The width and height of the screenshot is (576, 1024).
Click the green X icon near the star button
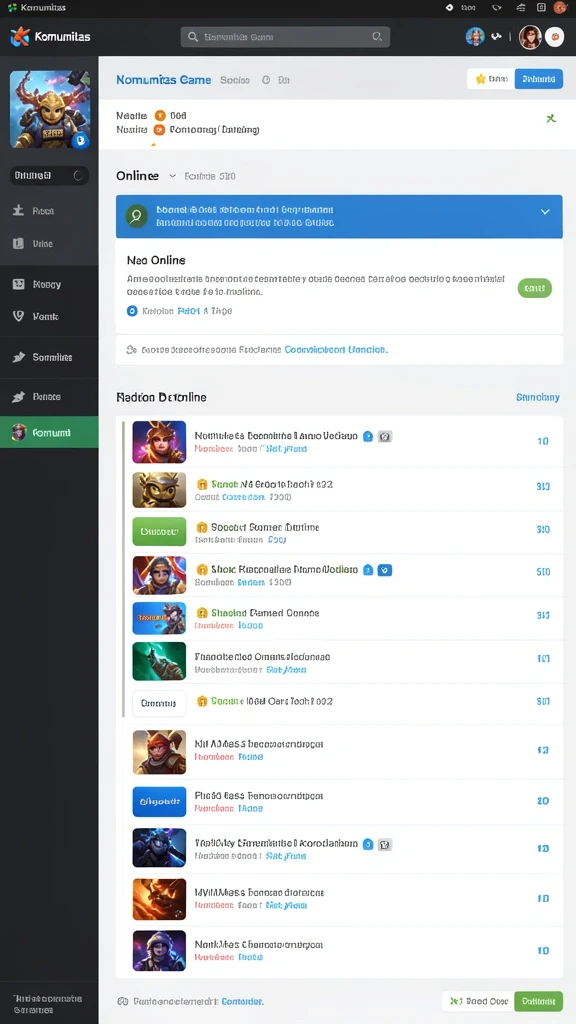551,118
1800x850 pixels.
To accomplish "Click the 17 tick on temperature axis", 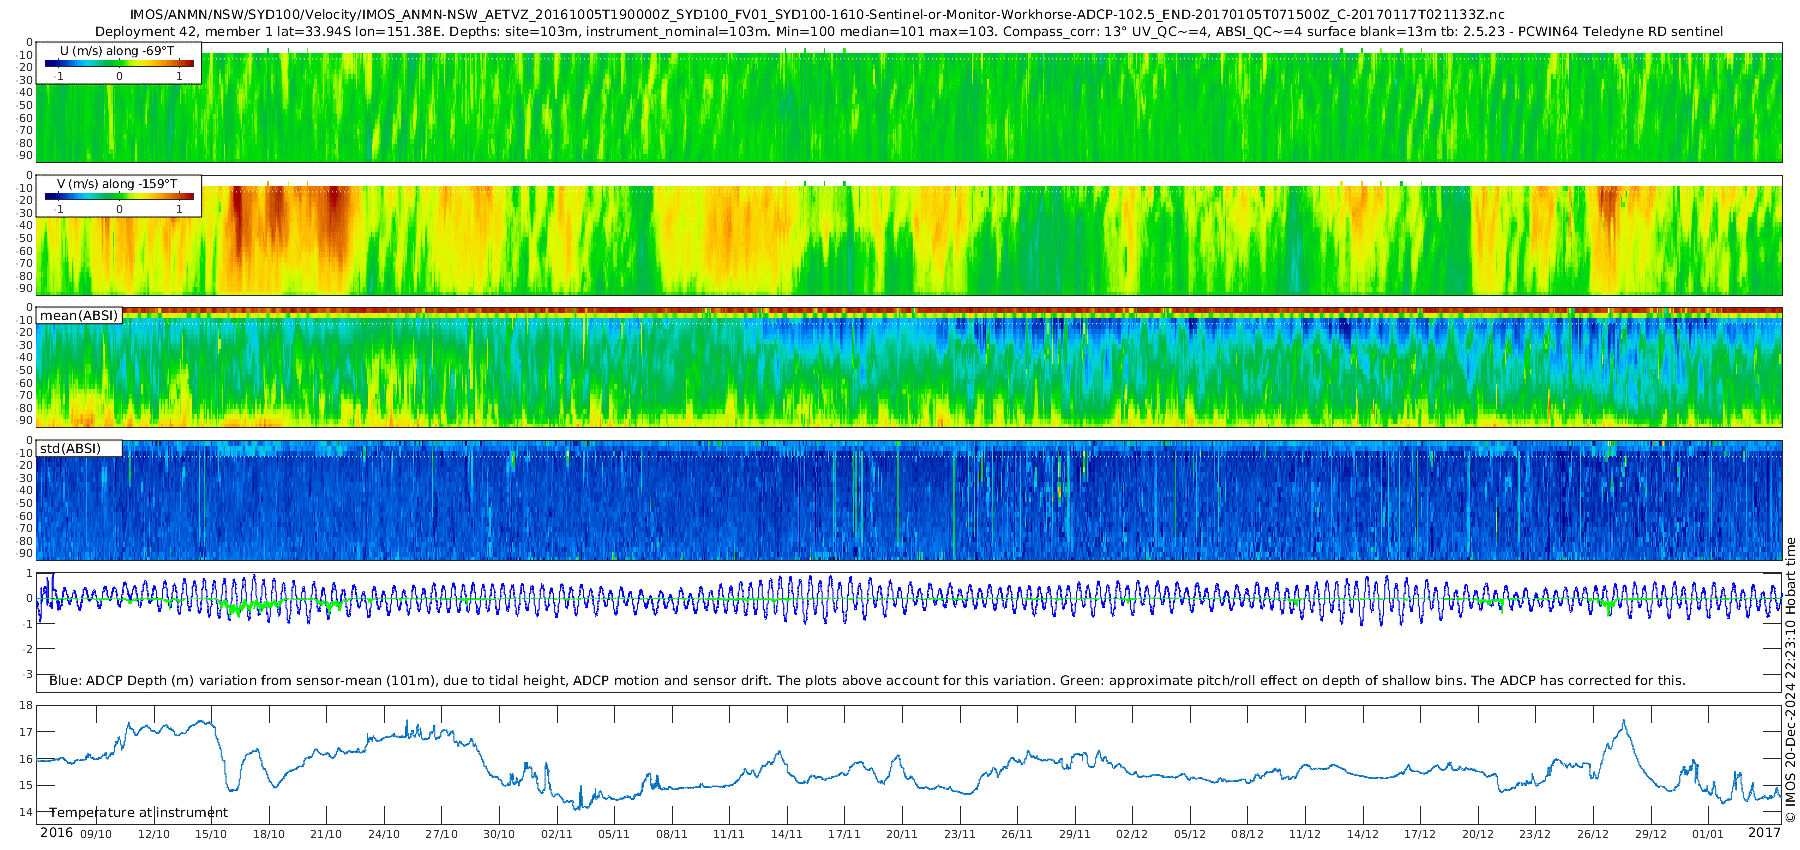I will [x=26, y=732].
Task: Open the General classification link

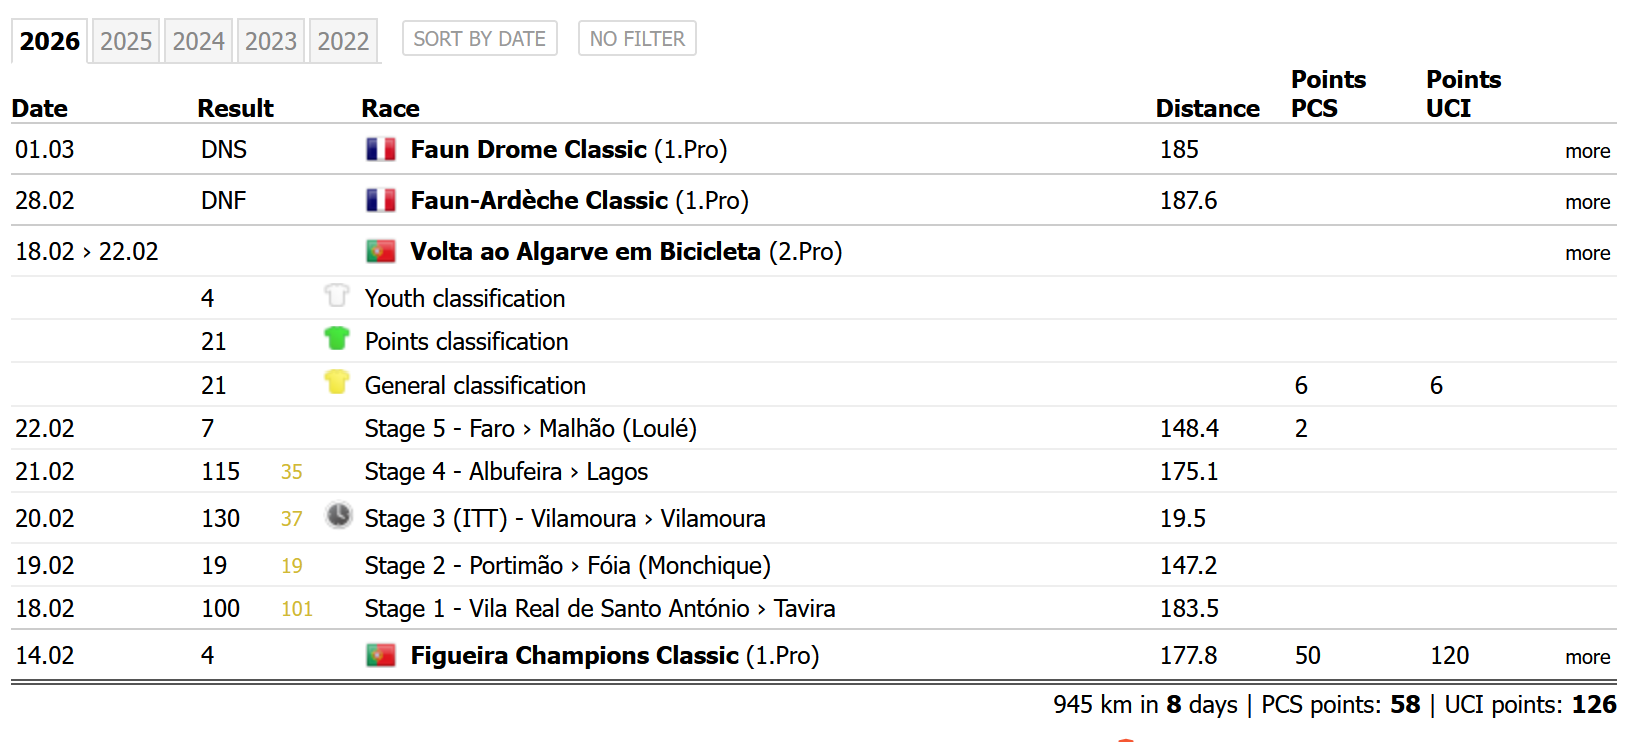Action: (x=475, y=386)
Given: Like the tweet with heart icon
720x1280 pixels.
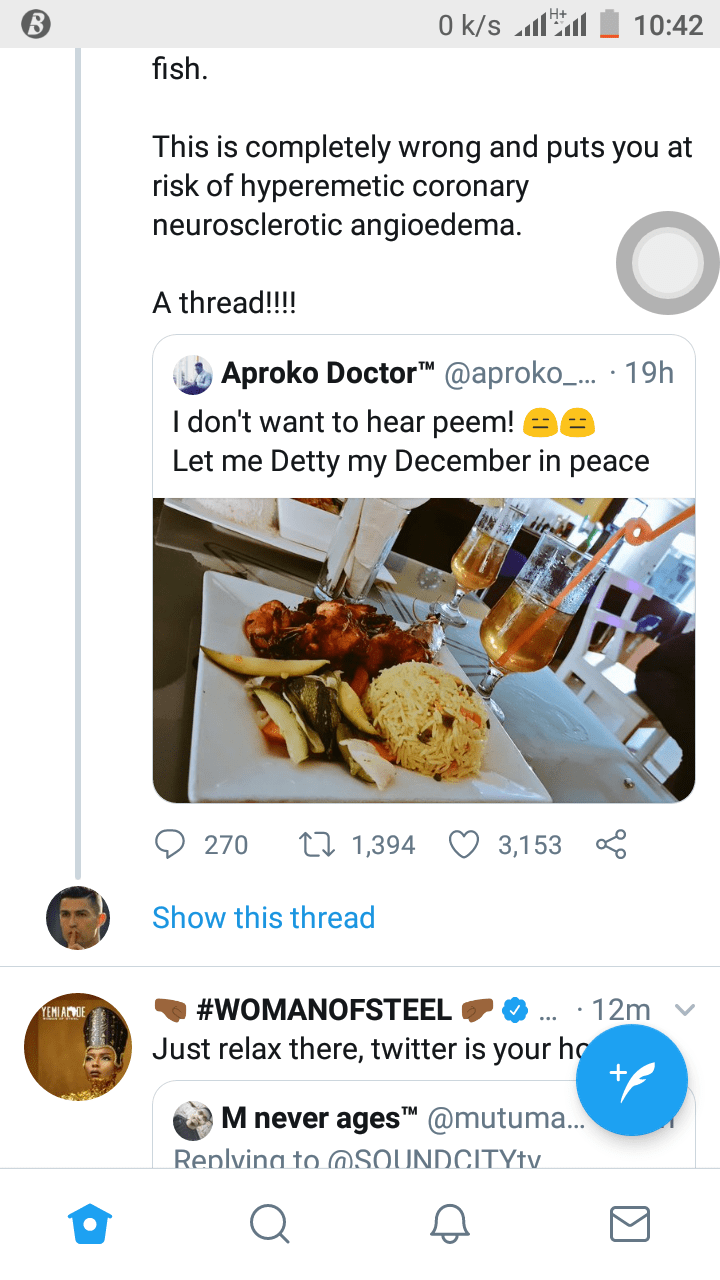Looking at the screenshot, I should point(463,845).
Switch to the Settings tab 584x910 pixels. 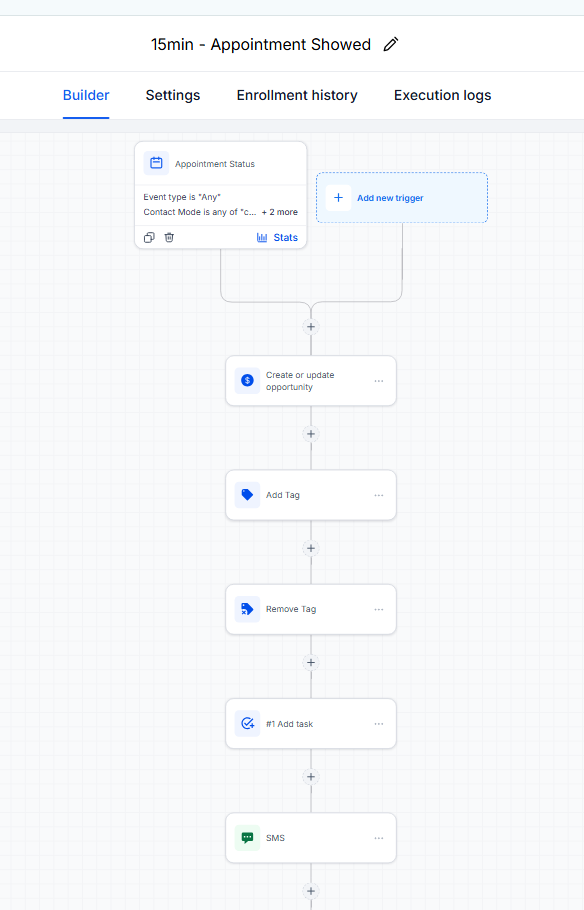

::::::::::

§ What the exercise asks
Each line from the one holding "Task: Open the General classification link" through the final line of the data needs to be transcribed exactly. Include both ends, skip the pictures, and add nothing.

§ Answer to this problem
Task: Open the General classification link

Action: (x=475, y=386)
Given: Like the tweet with heart icon
720x1280 pixels.
Looking at the screenshot, I should point(463,845).
Switch to the Settings tab 584x910 pixels. 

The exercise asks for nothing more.